• _WHAT NEEDS TO BE DONE_
Pictures do not belong in the copy. Write out exactly the lines from the one containing "Click the 普发改价管（2025）8号 reference text" through the end of the data.

• _DATA SUPPLIED_
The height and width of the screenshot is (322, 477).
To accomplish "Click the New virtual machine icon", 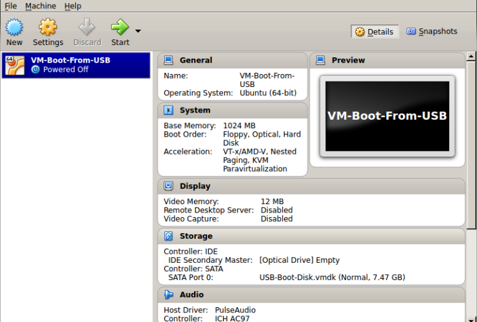I will click(14, 27).
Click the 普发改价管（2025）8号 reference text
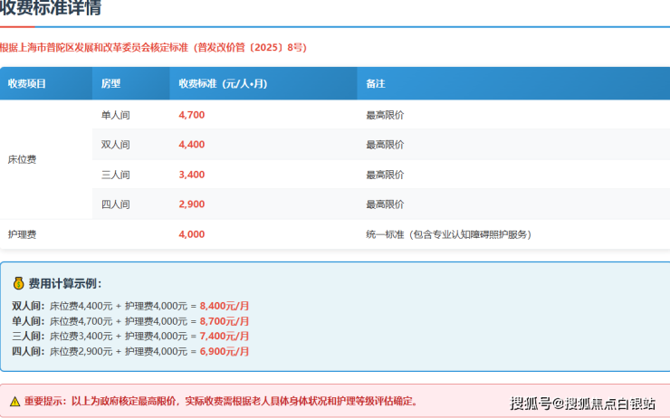This screenshot has height=418, width=670. [x=246, y=47]
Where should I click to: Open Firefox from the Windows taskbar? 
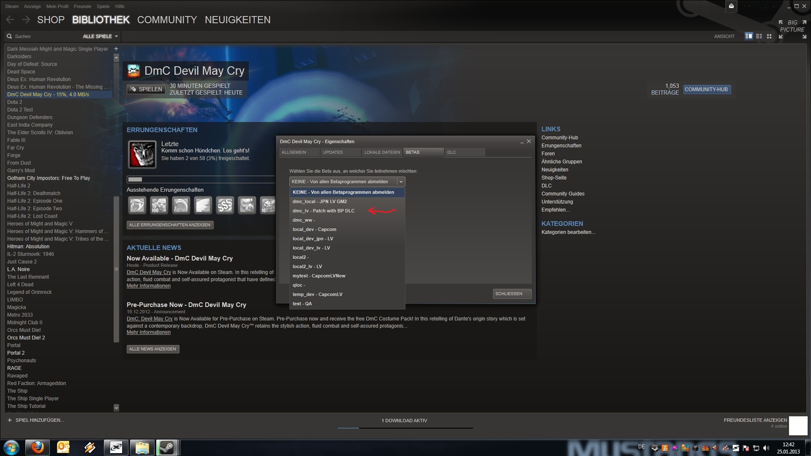[38, 447]
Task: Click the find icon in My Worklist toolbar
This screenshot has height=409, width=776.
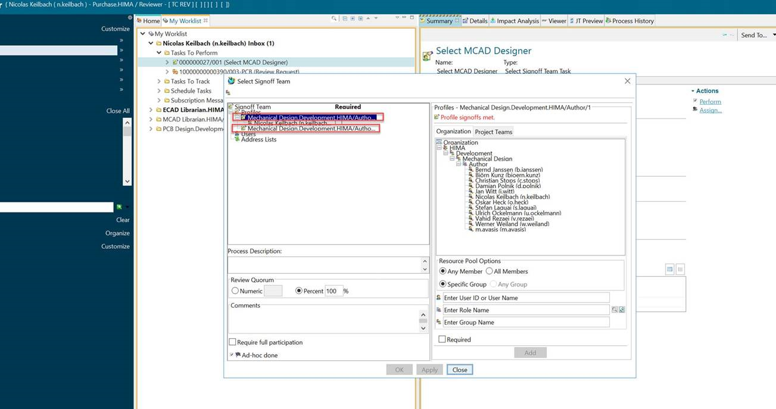Action: tap(335, 18)
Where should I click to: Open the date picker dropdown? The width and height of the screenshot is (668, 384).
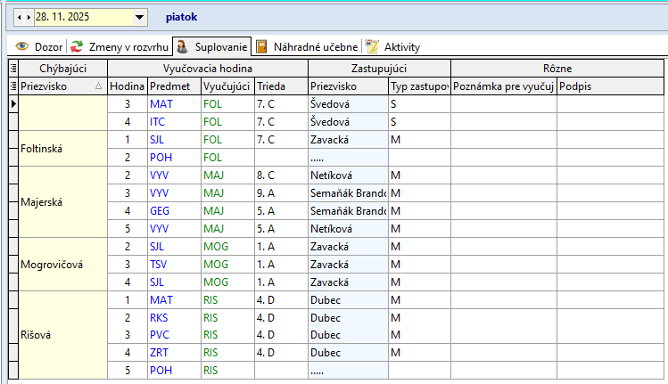tap(139, 17)
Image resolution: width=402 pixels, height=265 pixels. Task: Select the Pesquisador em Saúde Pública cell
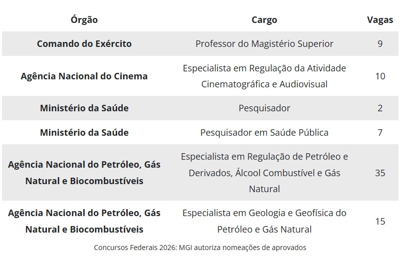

• _ANSWER AREA_
Click the 普发改价管（2025）8号 reference text
This screenshot has height=418, width=670. [x=246, y=47]
Where should I click to: Open Firefox from the Windows taskbar? 
[38, 447]
Task: Click the find icon in My Worklist toolbar
This screenshot has height=409, width=776.
Action: tap(335, 18)
Where should I click to: Open the date picker dropdown? The width and height of the screenshot is (668, 384).
tap(139, 17)
Image resolution: width=402 pixels, height=265 pixels. Task: Select the Pesquisador em Saúde Pública cell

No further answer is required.